**YOUR OBJECTIVE:**
From the line that includes "You are a computer-use" to the last line of the records that follow, copy every line exactly and nothing more, omitting pictures.

Recorded data:
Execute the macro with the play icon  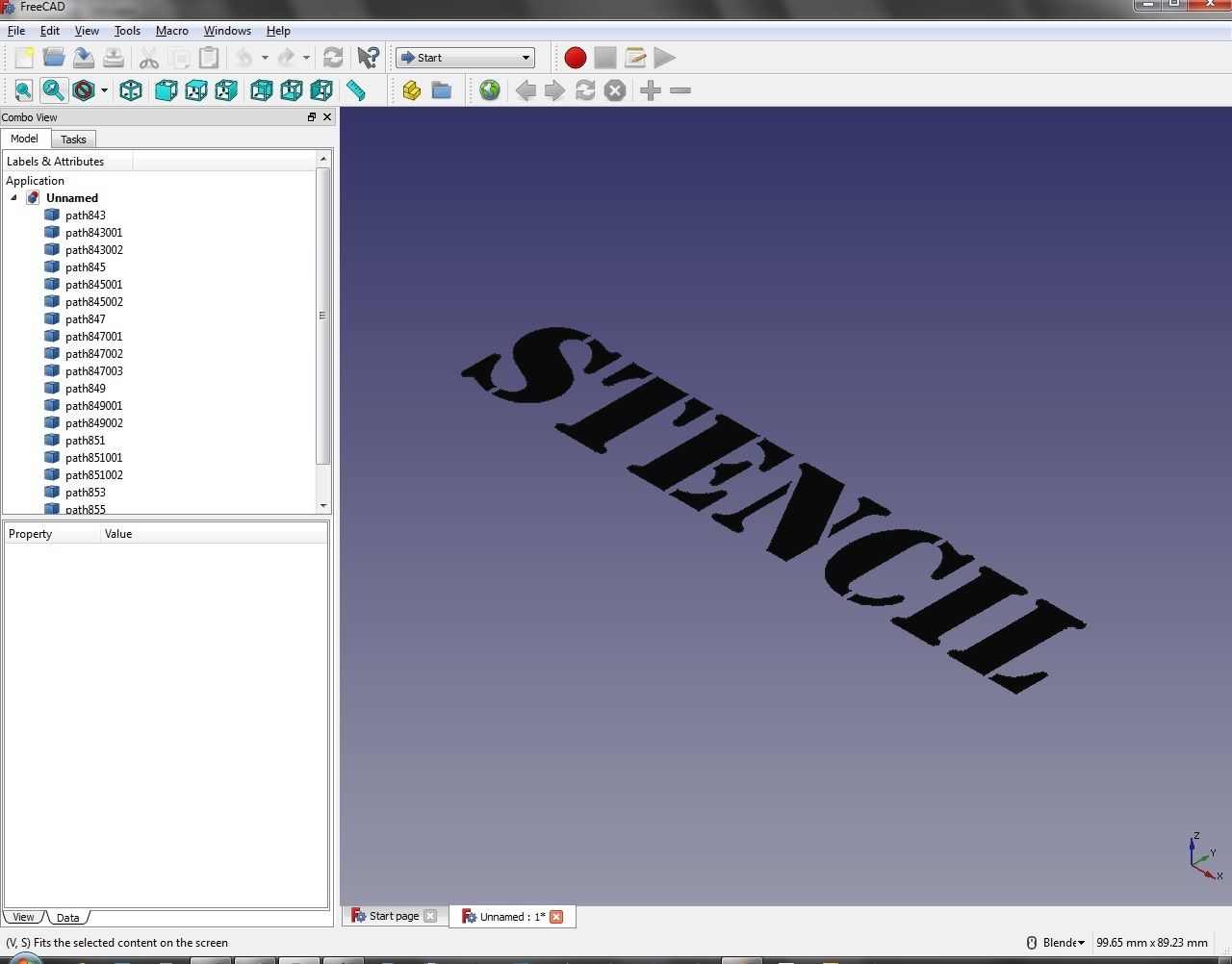[x=663, y=58]
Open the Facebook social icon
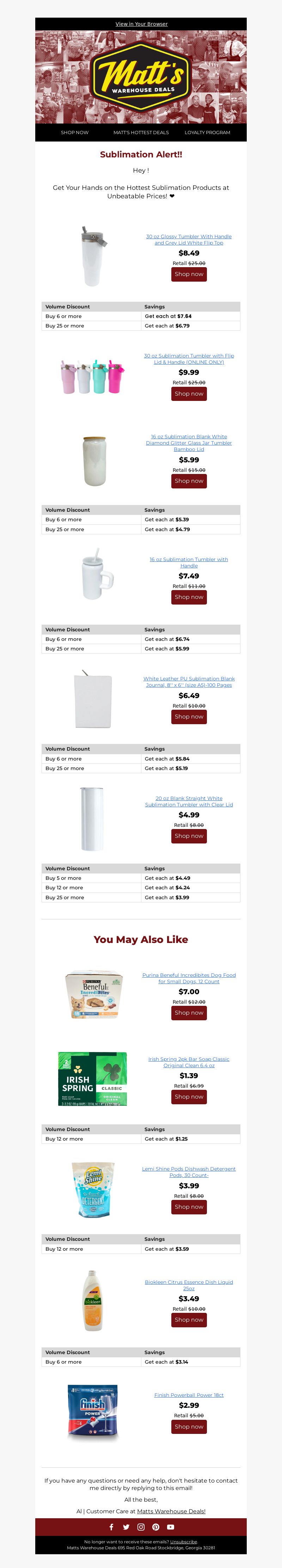 (x=111, y=1527)
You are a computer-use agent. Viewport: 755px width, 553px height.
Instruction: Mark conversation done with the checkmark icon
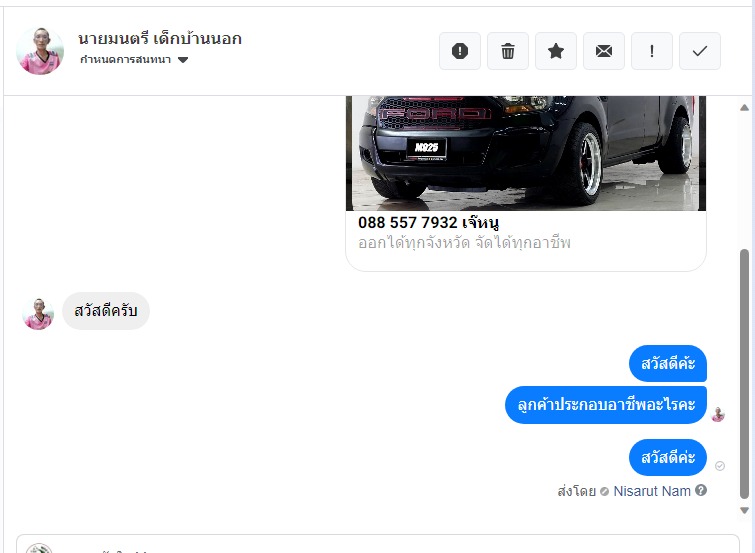coord(700,51)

**SOLUTION BELOW:**
You are a computer-use agent. Viewport: 755px width, 553px height.
Instruction: Mark conversation done with the checkmark icon
coord(700,51)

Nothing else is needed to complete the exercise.